# Fischereirecht erben?



## Trollwut (29. Januar 2014)

Zuerst, wir reden nicht von dem üblichen "Angelrecht", sondern davon Beispielsweise Reußen, etc. auszulegen. Konkret geht es darum: Mein Opa hat das, er nennt es, Fischereirecht, an einem Abschnitt des Mains in Bayern. Da er mittlerweile aber schon ein wenig betagter ist, weiß ich nicht, wie rechtskorrekt seine Aussage ist, bzw. wie der korekkte Rechtsterminus dafür ist. Laut seiner Aussage ist dieses Recht nicht erwerb, sondern nur vererbbar. Ich müsste lediglich in die dortige Fischerzunft eintreten, und würde somit, als sein Enkel, automatisch das Fischereirecht dort erhalten, dürfte also zB Reußen stellen. Das wäre also dem Brennrecht von Alkohol relativ nahe.

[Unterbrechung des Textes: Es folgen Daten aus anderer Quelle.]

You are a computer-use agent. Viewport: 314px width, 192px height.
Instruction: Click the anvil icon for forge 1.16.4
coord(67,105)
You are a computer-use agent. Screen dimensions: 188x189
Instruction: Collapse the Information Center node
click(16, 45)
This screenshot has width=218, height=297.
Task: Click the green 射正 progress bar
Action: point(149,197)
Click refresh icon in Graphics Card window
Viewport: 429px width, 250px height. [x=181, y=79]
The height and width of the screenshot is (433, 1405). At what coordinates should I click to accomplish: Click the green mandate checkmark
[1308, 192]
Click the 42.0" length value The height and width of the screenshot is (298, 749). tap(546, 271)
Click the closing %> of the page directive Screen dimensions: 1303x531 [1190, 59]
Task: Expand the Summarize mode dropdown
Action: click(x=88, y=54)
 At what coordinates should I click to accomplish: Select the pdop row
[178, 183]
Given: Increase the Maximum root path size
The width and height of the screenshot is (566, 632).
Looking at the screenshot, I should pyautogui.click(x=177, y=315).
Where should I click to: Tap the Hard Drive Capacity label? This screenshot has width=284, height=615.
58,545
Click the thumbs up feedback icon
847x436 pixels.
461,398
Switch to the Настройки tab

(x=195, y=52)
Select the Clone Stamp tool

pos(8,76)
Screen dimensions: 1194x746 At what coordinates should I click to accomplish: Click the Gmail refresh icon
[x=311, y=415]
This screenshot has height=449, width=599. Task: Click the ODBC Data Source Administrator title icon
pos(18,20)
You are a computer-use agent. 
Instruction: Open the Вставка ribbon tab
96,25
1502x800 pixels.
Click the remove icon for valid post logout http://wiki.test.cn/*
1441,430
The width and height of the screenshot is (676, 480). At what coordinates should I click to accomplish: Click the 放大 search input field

Weiß jemand was genaueres? Per google komm ich nur aus angeln


----------



## Sneep (29. Januar 2014)

*AW: Fischereirecht erben?*

Hallo,

es gibt tatsächlich 2 Arten von Fischrechten.

Im Normalfall hat der Grundstückseigentümer das Fischrecht.

Es gibt aber auch sogenannte selbständige Fischrechte die nicht an den Grundbesitz gebunden sind.
Das sind in der Regel sehr alte Fischrechte. 

Zum Beispiel wurde einem Müller gestattet im Mühlenteich zu fischen und dies beurkundet.
Dann entsteht daraus ein Fischrecht, welches bis heute gültig ist.

Ansonsten ist Fischrecht gleich Fischrecht. 
Das heißt, du darfst alle durch das LFischG erlaubten fischereilichen Mittel einsetzen.
Das sind neben der Angel auch Reusen, Langleinen, Netze usw.
Auch dein Verein hat das Recht solche Mittel einzusetzen, er gibt sie aber nicht an die Mitglieder weiter,  sondern erlaubt denen in der Regel nur das Angel mit 2 Ruten.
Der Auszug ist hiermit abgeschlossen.